Simeon Smith was one of the early settlers in the New Hampshire town of Wentworth (located near Waterville Valley). Town records indicate that he arrived in 1772 or 1773 and built a farm on the border of the nearby town of Warren.

Simeon held town office in Warren (thinking that's where his property really was), and named his first-born son Warren as well. Simeon was employed as a tailor but also fought with the Continental army. One of his sons grew up to be Wentworth's first town historian.

All in all, Simeon Smith sounds like a good, upstanding citizen. He sounds like the kind of patriotic, hard-working individual New England was built by.

Suprisingly, he might also have been a witch. I guess he was also the kind of mean, malefic individual who built this region.

The following is a quote from George Plummer's History of Wentworth (1930):

The old people, or many of them, did believe in witches; there is no doubt about that... The archwizard and head necromancer of our town was no doubt Simeon Smith. He, it was commonly believed, had supernatural powers and thereby made his neighbors uncomfortable at times. 

What exactly made his neighbors so uncomfortable?

Wonderful were the feats he could perform. Sometimes, from sheer malice, he would saddle and bridle one of his neighbors and ride and gallop him all over the country round. The butter would not come and he was in the churn. The children behaved strangely and he bewitched them. Smaller than a gnat, he could go through the keyhole; larger than a giant, he was seen at twilight stalking through the forest...

Most of those are the typical actions of witches found in New England folklore: riding neighbors in their sleep, disrupting household tasks, and afflicting the children. Turning into a giant is a new one to me though!

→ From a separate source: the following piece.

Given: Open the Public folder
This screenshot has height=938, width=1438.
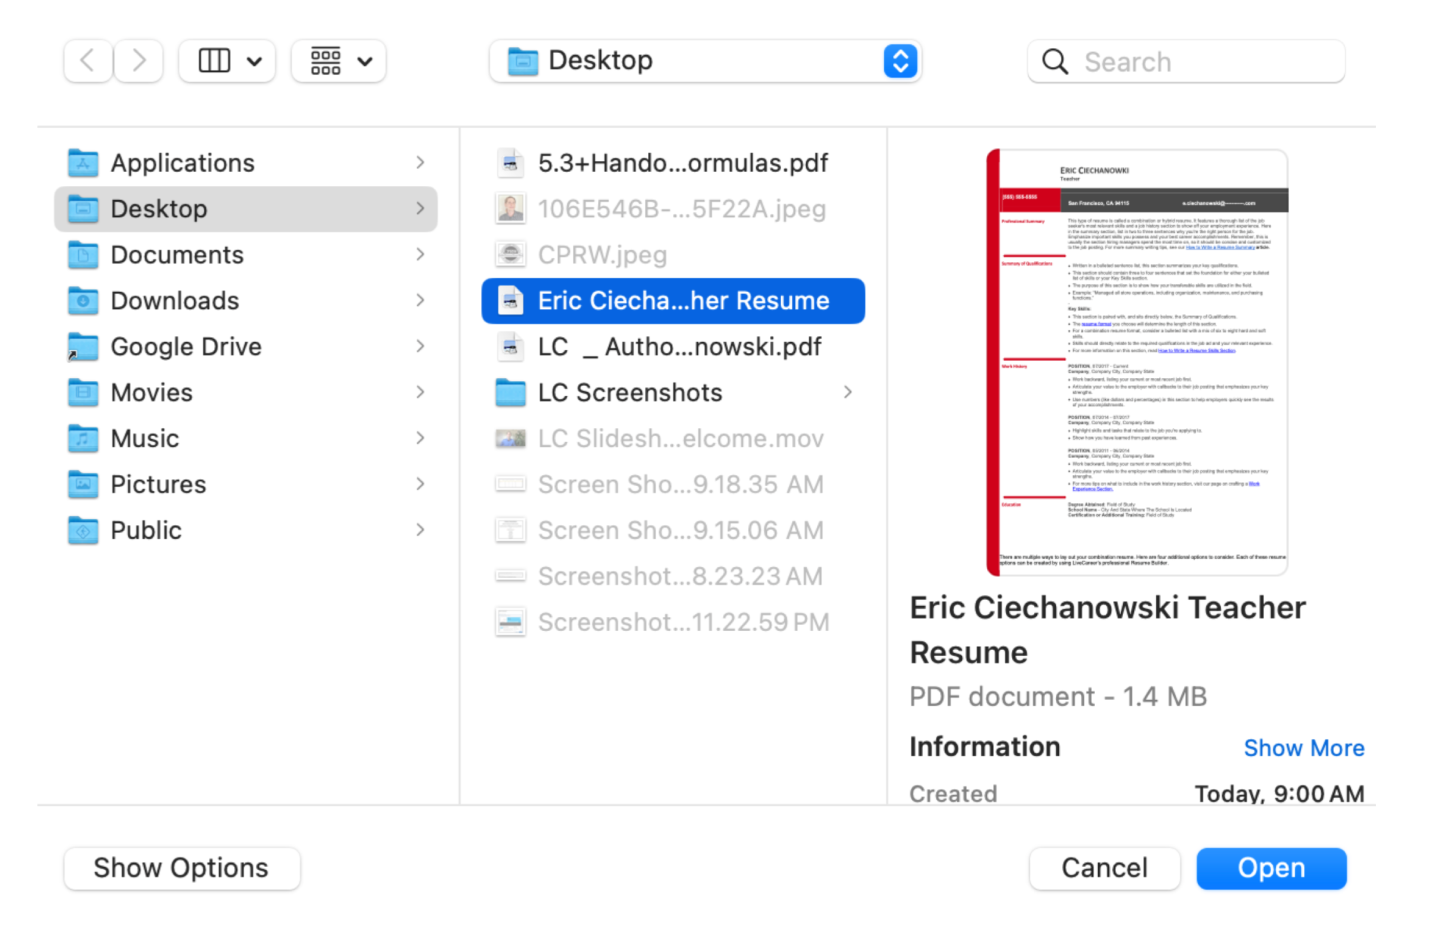Looking at the screenshot, I should click(x=146, y=530).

It's hard to reconcile the patriotic New Hampshire pioneer with the malevolent necromancer who tormented his neighbors. He obviously cared about his town, but it's clear his neighbors disliked him enough to called him a witch.

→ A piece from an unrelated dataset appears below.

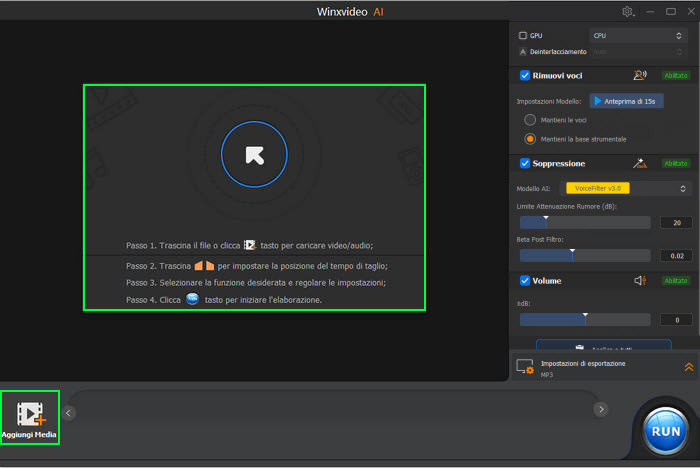Expand Impostazioni di esportazione panel
The height and width of the screenshot is (468, 700).
pos(688,367)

Several stories tells how Simeon's witchcraft and patriotism were united in acts of evil magic. For example, in the early years of the Revolutionary War he once rushed out of a Sunday meeting because he had seen through second sight a battle happening far away. This was not entirely unusual. He would often go into a trance like state while mounted on his horse, but neighbors assumed he was "gazing upon fiendish revels", aka the witches sabbath.

Here's another story. A Tory family named Merrill lived in Wentworth and Simeon decided to torment them because they supported the British cause. He bewitched their son Caleb, making him go deaf and causing him to "run up the sides of the house or barn like a squirrel."

To protect their son the Merrills fought back with their own magic. They put some of Caleb's urine into a bottle and set it by the fire. As the boy's urine boiled, Simeon Smith, miles away in his own home, bled from his eyes. But the urine ran out through a crack in the cork, and Simeon recovered.

The Merrills tried again. This time they put Caleb's blood in the bottle, and stuck a small blade through the cork until it reached the blood. This was some serious magic! The next day Caleb recovered his hearing and told his family that Simeon Smith was dead. When they investigated they found the "archwizard and necromancer" of Wentworth had indeed passed away.

However, his magic lived on after his death. Simeon was buried underneath an apple tree (per his will), but children never stole any fruit from the tree. The apples that grew on it were "crabbed and bitter beyond belief."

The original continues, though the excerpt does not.